(Saved dataset items)
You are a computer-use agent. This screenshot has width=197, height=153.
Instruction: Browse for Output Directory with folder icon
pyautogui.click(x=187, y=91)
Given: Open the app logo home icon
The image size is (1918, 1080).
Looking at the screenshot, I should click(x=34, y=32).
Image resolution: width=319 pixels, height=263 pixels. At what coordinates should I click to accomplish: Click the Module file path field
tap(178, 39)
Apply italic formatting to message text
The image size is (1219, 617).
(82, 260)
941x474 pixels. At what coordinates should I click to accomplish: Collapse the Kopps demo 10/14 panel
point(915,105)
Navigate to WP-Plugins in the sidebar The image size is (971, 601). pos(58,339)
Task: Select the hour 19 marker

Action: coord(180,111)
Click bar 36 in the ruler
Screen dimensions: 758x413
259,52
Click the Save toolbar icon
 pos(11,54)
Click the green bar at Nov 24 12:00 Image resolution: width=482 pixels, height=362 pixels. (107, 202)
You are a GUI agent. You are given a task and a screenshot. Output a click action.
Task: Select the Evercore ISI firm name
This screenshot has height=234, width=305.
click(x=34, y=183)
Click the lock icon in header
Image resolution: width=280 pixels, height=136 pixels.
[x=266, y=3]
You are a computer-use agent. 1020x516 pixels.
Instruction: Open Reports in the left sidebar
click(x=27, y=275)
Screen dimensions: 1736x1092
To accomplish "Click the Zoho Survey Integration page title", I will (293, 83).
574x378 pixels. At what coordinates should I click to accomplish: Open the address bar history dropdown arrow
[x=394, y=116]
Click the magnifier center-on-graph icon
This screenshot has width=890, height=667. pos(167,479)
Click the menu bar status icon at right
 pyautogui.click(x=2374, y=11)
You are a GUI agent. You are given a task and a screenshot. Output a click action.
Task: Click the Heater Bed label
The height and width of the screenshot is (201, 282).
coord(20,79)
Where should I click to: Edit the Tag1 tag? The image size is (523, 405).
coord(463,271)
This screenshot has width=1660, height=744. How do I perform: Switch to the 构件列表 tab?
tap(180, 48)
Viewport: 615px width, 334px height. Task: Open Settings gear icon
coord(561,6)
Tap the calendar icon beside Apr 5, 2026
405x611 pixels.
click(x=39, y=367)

## What you will do
Can you copy out every one of the rows above word for word, with nothing changed?

## Task answer
You are a computer-use agent. This screenshot has width=197, height=153.
Instruction: Browse for Output Directory with folder icon
pyautogui.click(x=187, y=91)
Given: Open the app logo home icon
The image size is (1918, 1080).
Looking at the screenshot, I should click(x=34, y=32).
Image resolution: width=319 pixels, height=263 pixels. At what coordinates should I click to accomplish: Click the Module file path field
tap(178, 39)
Apply italic formatting to message text
The image size is (1219, 617).
(82, 260)
941x474 pixels. At what coordinates should I click to accomplish: Collapse the Kopps demo 10/14 panel
point(915,105)
Navigate to WP-Plugins in the sidebar The image size is (971, 601). pos(58,339)
Task: Select the hour 19 marker

Action: coord(180,111)
Click bar 36 in the ruler
Screen dimensions: 758x413
259,52
Click the Save toolbar icon
 pos(11,54)
Click the green bar at Nov 24 12:00 Image resolution: width=482 pixels, height=362 pixels. (107, 202)
You are a GUI agent. You are given a task and a screenshot. Output a click action.
Task: Select the Evercore ISI firm name
This screenshot has height=234, width=305.
click(x=34, y=183)
Click the lock icon in header
Image resolution: width=280 pixels, height=136 pixels.
[x=266, y=3]
You are a computer-use agent. 1020x516 pixels.
Instruction: Open Reports in the left sidebar
click(x=27, y=275)
Screen dimensions: 1736x1092
To accomplish "Click the Zoho Survey Integration page title", I will (293, 83).
574x378 pixels. At what coordinates should I click to accomplish: Open the address bar history dropdown arrow
[x=394, y=116]
Click the magnifier center-on-graph icon
This screenshot has width=890, height=667. pos(167,479)
Click the menu bar status icon at right
 pyautogui.click(x=2374, y=11)
You are a GUI agent. You are given a task and a screenshot. Output a click action.
Task: Click the Heater Bed label
The height and width of the screenshot is (201, 282).
coord(20,79)
Where should I click to: Edit the Tag1 tag? The image size is (523, 405).
coord(463,271)
This screenshot has width=1660, height=744. How do I perform: Switch to the 构件列表 tab?
tap(180, 48)
Viewport: 615px width, 334px height. Task: Open Settings gear icon
coord(561,6)
Tap the calendar icon beside Apr 5, 2026
405x611 pixels.
click(x=39, y=367)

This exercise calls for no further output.